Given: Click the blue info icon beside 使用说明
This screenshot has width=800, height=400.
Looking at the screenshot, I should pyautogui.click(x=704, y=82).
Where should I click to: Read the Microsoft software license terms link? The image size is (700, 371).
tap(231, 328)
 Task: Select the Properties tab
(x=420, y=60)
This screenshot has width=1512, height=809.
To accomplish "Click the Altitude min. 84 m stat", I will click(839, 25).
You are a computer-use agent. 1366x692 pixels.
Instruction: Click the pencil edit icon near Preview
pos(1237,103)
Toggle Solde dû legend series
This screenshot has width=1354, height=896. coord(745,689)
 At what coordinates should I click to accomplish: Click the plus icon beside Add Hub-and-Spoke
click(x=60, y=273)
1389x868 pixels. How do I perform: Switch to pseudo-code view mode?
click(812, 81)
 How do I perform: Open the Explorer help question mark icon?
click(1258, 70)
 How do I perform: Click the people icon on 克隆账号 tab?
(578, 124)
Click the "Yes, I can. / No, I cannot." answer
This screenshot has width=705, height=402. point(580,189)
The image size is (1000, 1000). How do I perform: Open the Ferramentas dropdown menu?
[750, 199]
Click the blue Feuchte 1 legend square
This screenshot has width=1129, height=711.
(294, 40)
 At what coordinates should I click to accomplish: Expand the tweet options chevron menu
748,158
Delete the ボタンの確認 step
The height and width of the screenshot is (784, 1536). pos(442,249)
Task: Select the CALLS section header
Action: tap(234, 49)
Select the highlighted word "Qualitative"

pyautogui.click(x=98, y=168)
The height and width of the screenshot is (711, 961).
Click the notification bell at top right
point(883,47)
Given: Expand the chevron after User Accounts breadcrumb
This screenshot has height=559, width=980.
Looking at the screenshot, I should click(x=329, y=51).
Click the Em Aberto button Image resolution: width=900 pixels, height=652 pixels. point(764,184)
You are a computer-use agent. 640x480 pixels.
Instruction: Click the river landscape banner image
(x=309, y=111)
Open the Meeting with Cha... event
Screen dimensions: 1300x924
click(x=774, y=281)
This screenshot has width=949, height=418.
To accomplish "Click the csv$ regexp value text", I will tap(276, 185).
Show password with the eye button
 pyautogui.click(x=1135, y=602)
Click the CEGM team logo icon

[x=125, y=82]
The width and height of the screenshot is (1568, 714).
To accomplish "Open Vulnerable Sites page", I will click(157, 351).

———

WHAT THE EXERCISE ASKS: From the data above, reproduce word for word the lines running from the line with "Click the notification bell at top right" to the line with "Open the Meeting with Cha... event", ends included.

ANSWER SECTION:
Click the notification bell at top right
point(883,47)
Given: Expand the chevron after User Accounts breadcrumb
This screenshot has height=559, width=980.
Looking at the screenshot, I should click(x=329, y=51).
Click the Em Aberto button Image resolution: width=900 pixels, height=652 pixels. point(764,184)
You are a computer-use agent. 640x480 pixels.
Instruction: Click the river landscape banner image
(x=309, y=111)
Open the Meeting with Cha... event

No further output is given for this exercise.